I designed my morning routine to combat context switching. Morning pages allow me to empty my mind. At its best, MP does two things; removes the nonsense swirling around my mind out and onto a page and lets me concentrate on writing. Plot issues are solved, characters embellished, endings proposed… while letting the pen move constantly, stream-of-motion style.
In Daily Rituals, How Artists Work, solitary time for creators was nearly universal, as was a distinct separation between writing work and other items (most of these were artists from another era… they spent a lot of time on correspondence and mail). One example, the composer Gustav Mahler, stuck with me. Mahler was maniacal about silence…
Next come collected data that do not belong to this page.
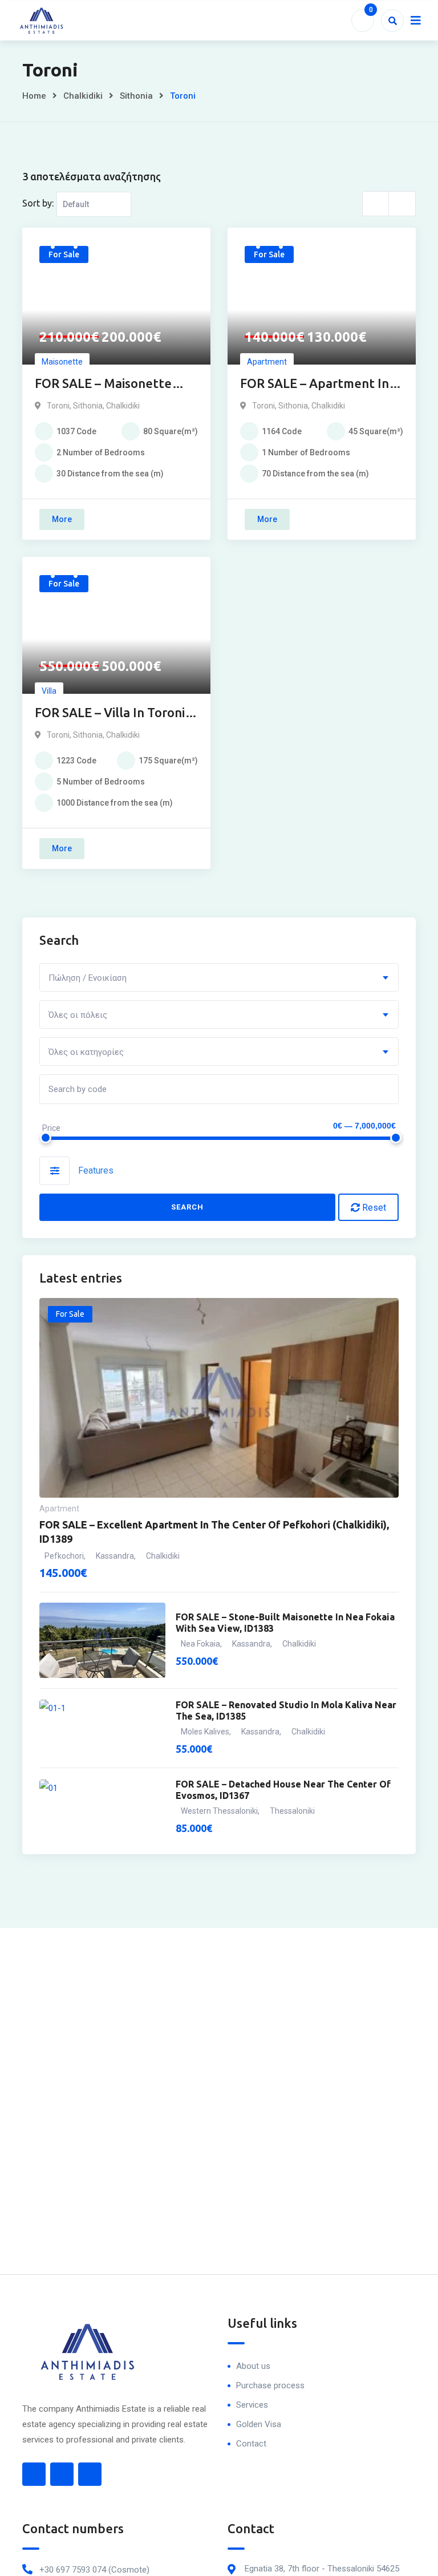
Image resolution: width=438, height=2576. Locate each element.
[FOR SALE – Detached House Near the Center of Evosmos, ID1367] (102, 1808)
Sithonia (136, 96)
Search (187, 1207)
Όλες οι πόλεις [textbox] (77, 1015)
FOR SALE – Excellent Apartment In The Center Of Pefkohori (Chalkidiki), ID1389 (214, 1531)
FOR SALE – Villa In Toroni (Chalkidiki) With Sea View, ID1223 (112, 713)
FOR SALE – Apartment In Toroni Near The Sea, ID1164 (314, 384)
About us (253, 2366)
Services (252, 2405)
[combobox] (219, 977)
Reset (373, 1207)
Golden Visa (258, 2424)
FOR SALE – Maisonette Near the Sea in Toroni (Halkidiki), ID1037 (103, 384)
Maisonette (62, 361)
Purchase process (270, 2385)
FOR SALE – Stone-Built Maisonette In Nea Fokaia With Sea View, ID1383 (285, 1622)
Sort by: (38, 203)
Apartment (267, 361)
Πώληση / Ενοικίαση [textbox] (87, 978)
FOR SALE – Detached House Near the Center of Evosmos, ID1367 (283, 1790)
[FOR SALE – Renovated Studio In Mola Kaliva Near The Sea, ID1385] (102, 1728)
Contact (251, 2443)
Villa (49, 690)
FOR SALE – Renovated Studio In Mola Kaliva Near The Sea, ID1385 (286, 1710)
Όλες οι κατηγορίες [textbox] (86, 1052)
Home (34, 96)
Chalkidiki (83, 96)
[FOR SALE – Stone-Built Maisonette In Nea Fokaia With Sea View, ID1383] (102, 1640)
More (62, 519)
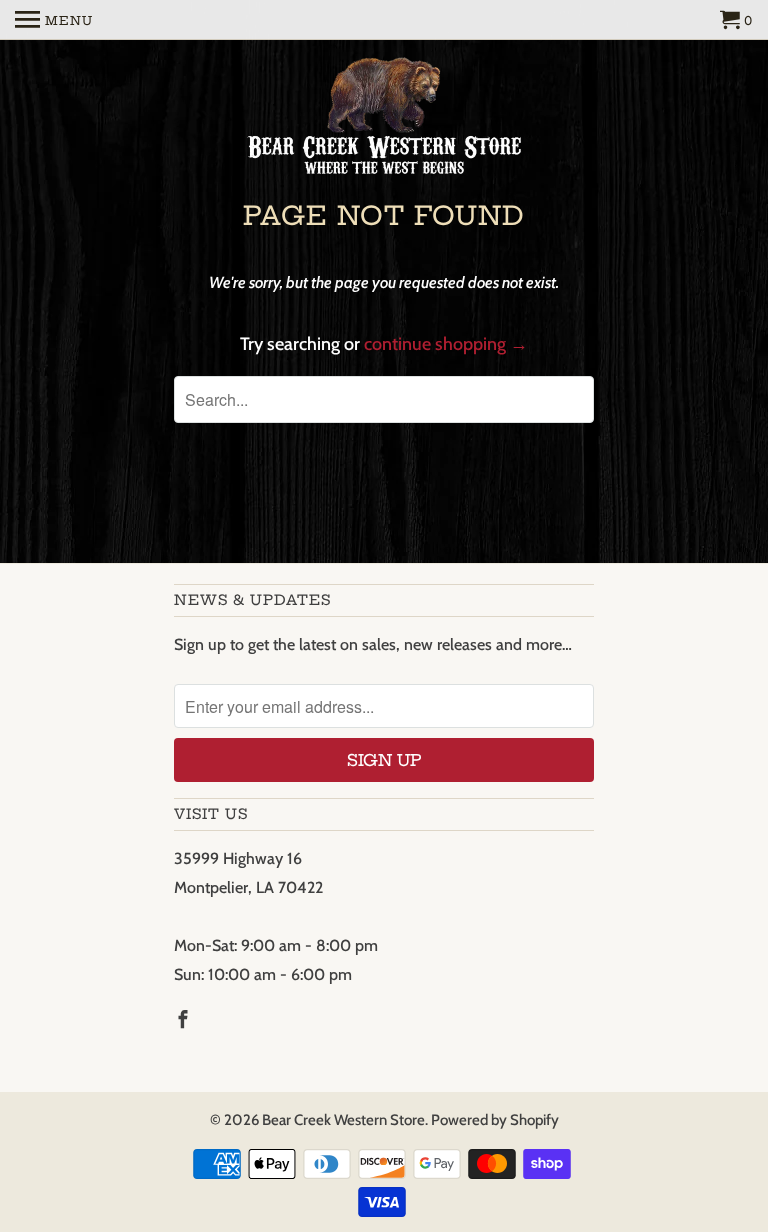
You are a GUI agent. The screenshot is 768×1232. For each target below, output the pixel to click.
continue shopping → (446, 344)
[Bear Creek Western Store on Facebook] (185, 1020)
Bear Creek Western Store (343, 1120)
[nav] (54, 20)
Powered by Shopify (495, 1120)
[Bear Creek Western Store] (384, 119)
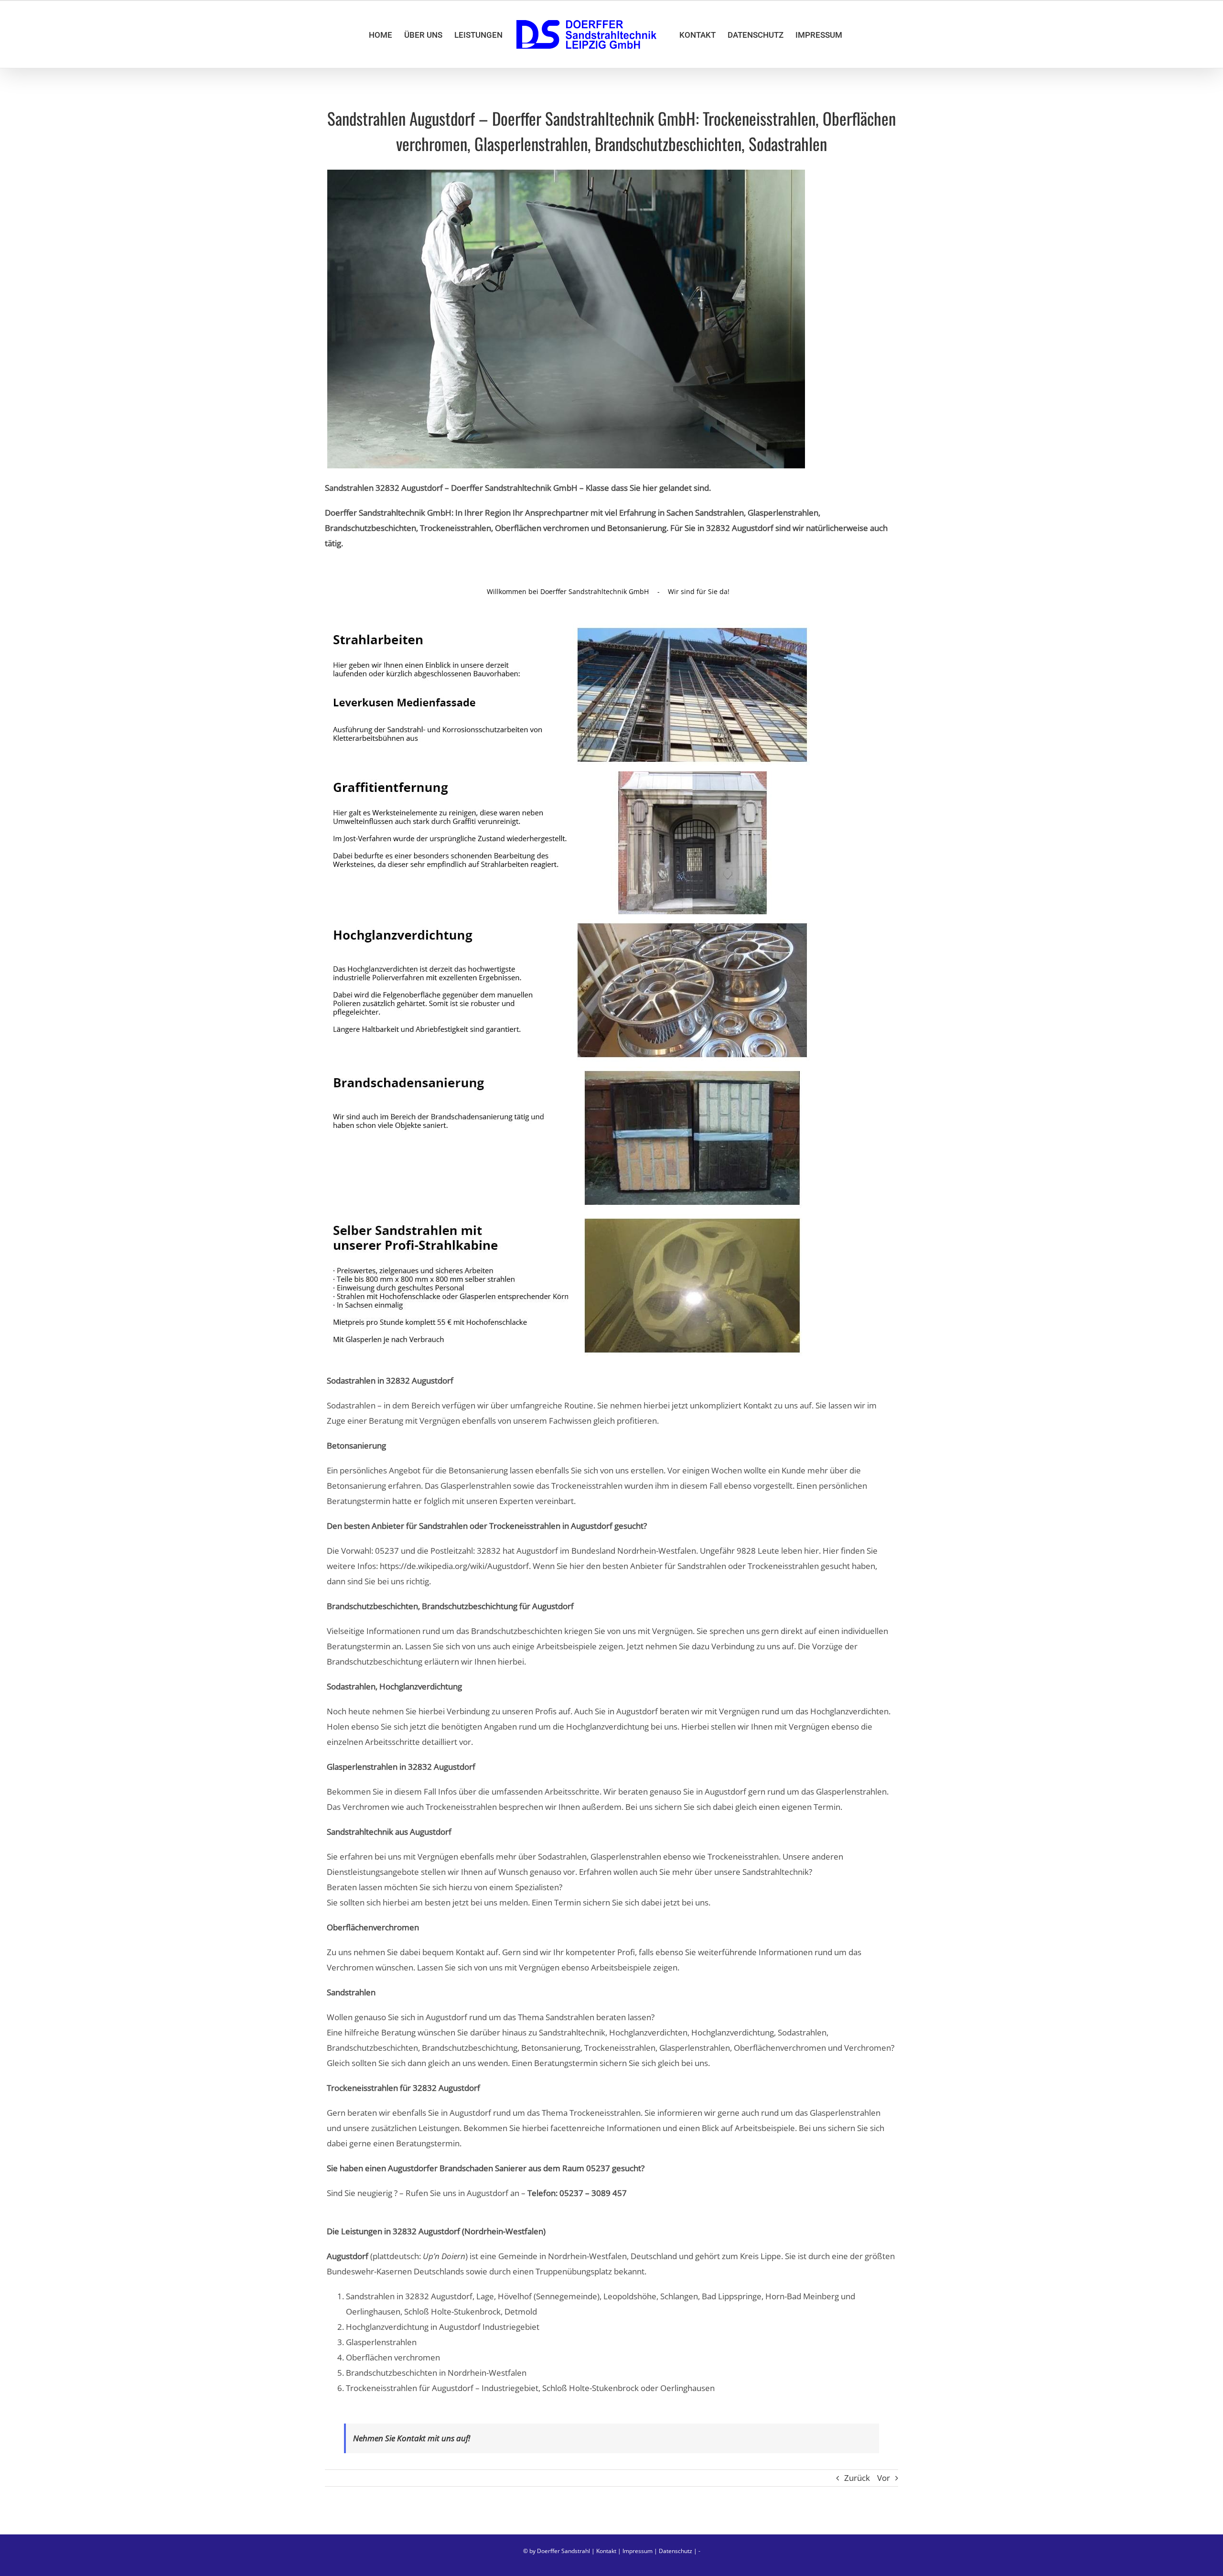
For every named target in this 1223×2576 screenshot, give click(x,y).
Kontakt (606, 2551)
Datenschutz (675, 2551)
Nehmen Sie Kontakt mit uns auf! (411, 2438)
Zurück (857, 2477)
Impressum (637, 2551)
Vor (883, 2477)
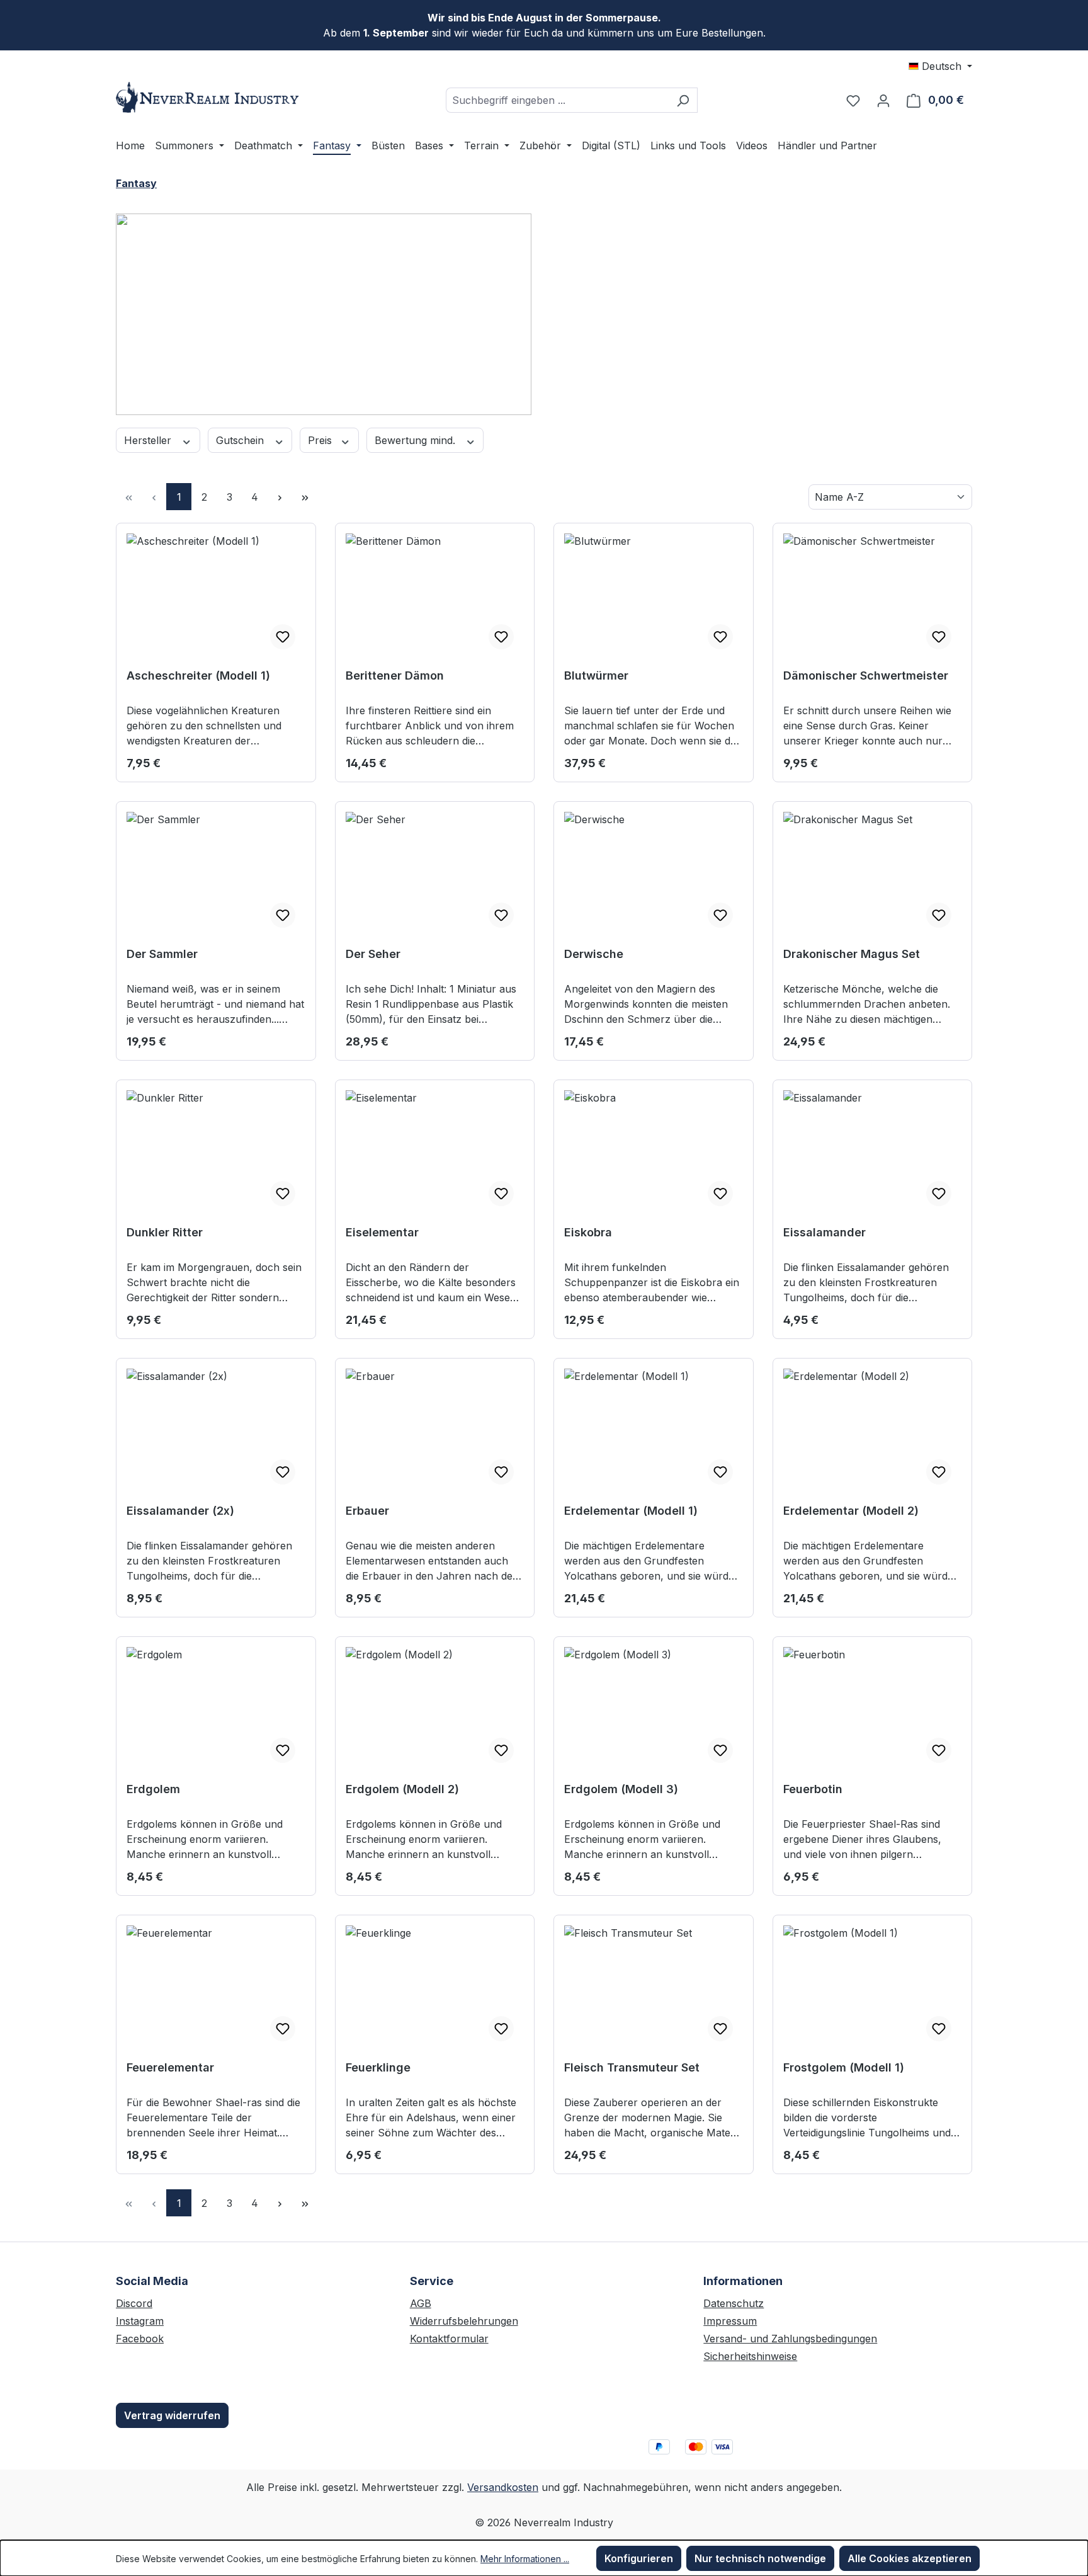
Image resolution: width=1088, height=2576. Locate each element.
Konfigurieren (638, 2558)
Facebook (140, 2338)
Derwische (593, 953)
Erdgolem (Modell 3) (621, 1789)
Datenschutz (733, 2303)
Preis (321, 440)
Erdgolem (153, 1789)
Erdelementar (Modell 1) (631, 1510)
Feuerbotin (812, 1789)
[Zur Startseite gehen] (210, 97)
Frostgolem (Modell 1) (843, 2067)
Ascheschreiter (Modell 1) (198, 675)
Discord (134, 2303)
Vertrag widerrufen (172, 2415)
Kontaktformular (449, 2338)
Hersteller (149, 440)
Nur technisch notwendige (760, 2558)
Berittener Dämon (395, 675)
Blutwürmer (596, 675)
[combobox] (557, 100)
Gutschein (241, 440)
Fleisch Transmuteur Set (632, 2067)
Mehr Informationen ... (524, 2558)
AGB (420, 2303)
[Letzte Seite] (304, 496)
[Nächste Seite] (279, 496)
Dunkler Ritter (165, 1232)
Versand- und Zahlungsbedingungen (790, 2338)
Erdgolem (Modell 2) (402, 1789)
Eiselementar (382, 1232)
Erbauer (367, 1510)
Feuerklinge (378, 2067)
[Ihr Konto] (883, 100)
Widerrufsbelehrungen (464, 2321)
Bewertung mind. (416, 440)
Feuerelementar (170, 2067)
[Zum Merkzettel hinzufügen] (282, 636)
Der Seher (373, 953)
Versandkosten (502, 2487)
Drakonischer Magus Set (851, 953)
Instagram (140, 2321)
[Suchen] (683, 100)
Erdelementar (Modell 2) (851, 1510)
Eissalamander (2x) (180, 1510)
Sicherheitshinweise (750, 2356)
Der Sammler (162, 953)
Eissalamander (824, 1232)
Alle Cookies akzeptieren (909, 2558)
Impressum (730, 2321)
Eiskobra (588, 1232)
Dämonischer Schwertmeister (865, 675)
“He woke at 6:00 or 6:30am and immediately rang for the cook to prepare breakfast… which the cook carried to Mahler’s stone composing hut in the woods. (Mahler could not bear to see of speak to anyone before settling down to work in the morning, so the cook had to take a steep, slippery path to the hut rather than the main walkway, in order to risk not running into him)” (Daily Rituals, page 42)
Of course, Mahler is extreme… but I understand the urge. The longer you can keep out the noise of everyday life, the more your mind can create.
The return of hectic life has dominated the morning pages as well. Sometimes I can’t get through the nonsense banging around in my head before I finished my two pages (I get 850 words into two large pages… MP says three pages but 850 is the target). This is when my mind wanders to the imaginary cabin in the woods, maybe with a light snowfall, a wood-burning stove and fireplace and no internet or cell reception. Though I suspect I’d find plenty of things to obsess over in seclusion as well… schedules or food or feeling the urge to spend more time hiking or enjoying nature instead of cranking on stories.